LncRNA STEAP3-AS1 is transcriptionally induced by HIF-1α under hypoxia. A Schematic diagram describing the screening process of candidate antisense lncRNAs using the TCGA dataset. B The correlation between STEAP3-AS1 and HIF1A RNA level in TCGA datasets was analyzed by Pearson correlation test. C The expression of STEAP3-AS1 in normal and CRC samples from the TCGA datasets. D Kaplan–Meier analysis of progression free survival of CRC patients with low or high STEAP3-AS1 expression according to the TCGA dataset (P = 0.037, log-rank test). E qPCR was performed to determine relative STEAP3-AS1 RNA level in DLD-1 and SW480 cells after treatment with 1% O₂ for 0 h, 4 h and 8 h. F-G Relative STEAP3-AS1 expression in DLD-1 and SW480 cells treated with DMOG (1 mM) or CoCl₂ (100 μM) for 48 h was determined by qPCR. H 200 SW480 cells expressing mCherry were implanted into the perivitelline space of 3dpf flk:eGFP Casper zebrafishes.
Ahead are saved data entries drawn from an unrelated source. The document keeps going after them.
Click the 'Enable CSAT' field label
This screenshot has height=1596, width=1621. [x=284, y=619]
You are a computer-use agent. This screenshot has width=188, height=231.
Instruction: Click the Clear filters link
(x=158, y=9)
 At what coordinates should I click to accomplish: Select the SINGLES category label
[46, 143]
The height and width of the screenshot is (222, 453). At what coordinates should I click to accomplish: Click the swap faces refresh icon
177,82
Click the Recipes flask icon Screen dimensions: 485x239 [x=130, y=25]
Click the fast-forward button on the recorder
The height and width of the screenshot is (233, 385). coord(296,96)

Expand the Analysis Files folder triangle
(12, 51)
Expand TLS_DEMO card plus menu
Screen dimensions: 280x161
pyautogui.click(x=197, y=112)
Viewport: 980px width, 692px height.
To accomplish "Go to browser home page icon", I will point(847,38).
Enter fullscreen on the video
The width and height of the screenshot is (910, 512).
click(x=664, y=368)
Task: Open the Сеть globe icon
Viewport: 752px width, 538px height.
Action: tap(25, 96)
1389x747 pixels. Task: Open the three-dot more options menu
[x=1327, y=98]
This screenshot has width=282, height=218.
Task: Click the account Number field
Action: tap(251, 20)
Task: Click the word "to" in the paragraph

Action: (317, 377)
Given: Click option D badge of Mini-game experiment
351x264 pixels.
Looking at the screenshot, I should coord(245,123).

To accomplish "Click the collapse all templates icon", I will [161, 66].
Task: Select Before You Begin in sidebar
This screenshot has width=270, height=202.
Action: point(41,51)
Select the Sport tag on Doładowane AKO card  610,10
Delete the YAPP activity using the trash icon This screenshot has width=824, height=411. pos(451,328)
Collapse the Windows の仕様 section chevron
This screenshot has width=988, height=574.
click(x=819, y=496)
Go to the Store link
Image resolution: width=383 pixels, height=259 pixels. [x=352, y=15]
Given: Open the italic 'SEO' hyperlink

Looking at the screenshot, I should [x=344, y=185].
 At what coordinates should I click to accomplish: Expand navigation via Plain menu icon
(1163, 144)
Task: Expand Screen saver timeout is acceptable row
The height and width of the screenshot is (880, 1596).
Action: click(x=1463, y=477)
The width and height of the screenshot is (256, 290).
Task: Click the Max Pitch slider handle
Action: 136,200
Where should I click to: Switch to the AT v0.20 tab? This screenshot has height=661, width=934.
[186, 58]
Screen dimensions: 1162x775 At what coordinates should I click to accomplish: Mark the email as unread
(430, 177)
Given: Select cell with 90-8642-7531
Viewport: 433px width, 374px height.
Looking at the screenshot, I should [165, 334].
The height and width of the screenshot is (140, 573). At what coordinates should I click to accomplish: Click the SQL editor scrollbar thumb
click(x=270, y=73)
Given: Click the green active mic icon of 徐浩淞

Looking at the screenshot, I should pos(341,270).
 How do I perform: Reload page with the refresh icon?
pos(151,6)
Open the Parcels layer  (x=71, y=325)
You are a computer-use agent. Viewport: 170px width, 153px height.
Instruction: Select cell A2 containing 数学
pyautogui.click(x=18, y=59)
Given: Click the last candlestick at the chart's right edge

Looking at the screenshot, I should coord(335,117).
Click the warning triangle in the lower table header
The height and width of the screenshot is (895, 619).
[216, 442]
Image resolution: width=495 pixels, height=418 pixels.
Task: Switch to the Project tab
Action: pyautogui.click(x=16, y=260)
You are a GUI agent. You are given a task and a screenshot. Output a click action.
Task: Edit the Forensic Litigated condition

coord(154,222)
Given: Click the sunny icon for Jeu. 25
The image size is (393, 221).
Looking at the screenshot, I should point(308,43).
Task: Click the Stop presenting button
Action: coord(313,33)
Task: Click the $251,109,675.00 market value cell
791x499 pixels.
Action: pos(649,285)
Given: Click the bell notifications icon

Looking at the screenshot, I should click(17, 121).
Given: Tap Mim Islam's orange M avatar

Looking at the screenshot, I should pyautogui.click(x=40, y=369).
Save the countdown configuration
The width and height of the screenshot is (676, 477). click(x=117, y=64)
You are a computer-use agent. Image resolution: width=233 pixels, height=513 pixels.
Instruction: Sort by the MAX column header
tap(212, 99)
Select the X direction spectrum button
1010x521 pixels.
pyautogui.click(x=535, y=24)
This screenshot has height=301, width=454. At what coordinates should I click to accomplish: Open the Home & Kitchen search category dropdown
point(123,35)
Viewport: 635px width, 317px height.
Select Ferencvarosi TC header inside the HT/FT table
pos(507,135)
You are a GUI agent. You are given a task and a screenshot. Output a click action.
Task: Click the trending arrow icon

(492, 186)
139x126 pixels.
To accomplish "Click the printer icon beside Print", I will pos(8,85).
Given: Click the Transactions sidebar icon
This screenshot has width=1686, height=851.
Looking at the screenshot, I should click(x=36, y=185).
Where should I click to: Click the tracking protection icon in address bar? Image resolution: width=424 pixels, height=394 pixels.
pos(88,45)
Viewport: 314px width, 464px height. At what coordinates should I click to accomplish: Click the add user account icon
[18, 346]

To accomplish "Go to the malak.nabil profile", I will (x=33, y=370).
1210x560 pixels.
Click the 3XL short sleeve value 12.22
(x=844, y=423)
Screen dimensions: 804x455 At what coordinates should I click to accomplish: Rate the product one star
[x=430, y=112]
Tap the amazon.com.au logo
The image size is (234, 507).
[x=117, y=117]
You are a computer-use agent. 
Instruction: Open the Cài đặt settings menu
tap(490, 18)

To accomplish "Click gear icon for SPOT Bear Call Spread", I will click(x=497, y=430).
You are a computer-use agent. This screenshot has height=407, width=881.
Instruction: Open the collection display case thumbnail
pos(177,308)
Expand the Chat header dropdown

After being under normoxic or hypoxic (8% O₂) condition for 3 days, the zebrafishes were then monitored by stereo microscopy. Scale bar: 250 μm. I qPCR was performed to determine the relative RNA levels of STEAP3-AS1, HIF1A, VEGFA, PGK1, SLC2A3 in mCherry SW480-derived zebrafish xenograft models with or without hypoxic treatment. J ChIP assay investigating the binding capacity of HIF-1α to each HRE was conducted in DLD-1 and SW480 cells. K FISH assay was conducted to determine the subcellular location of lncRNA STEAP3-AS1 (Cy3) in DLD-1 and SW480 cells. DAPI-stained nuclei are blue. Scale bar: 10 μm. L The expression level of lncRNA STEAP3-AS1 in the subcellular fractions of DLD-1 cells was detected by qPCR. U6 and GAPDH were used as nuclear and cytoplasmic markers, respectively. Data are means ± s.d. and are representative of at least 3 independent experiments. (* P < 0.05, ** P < 0.01, and *** P < 0.001)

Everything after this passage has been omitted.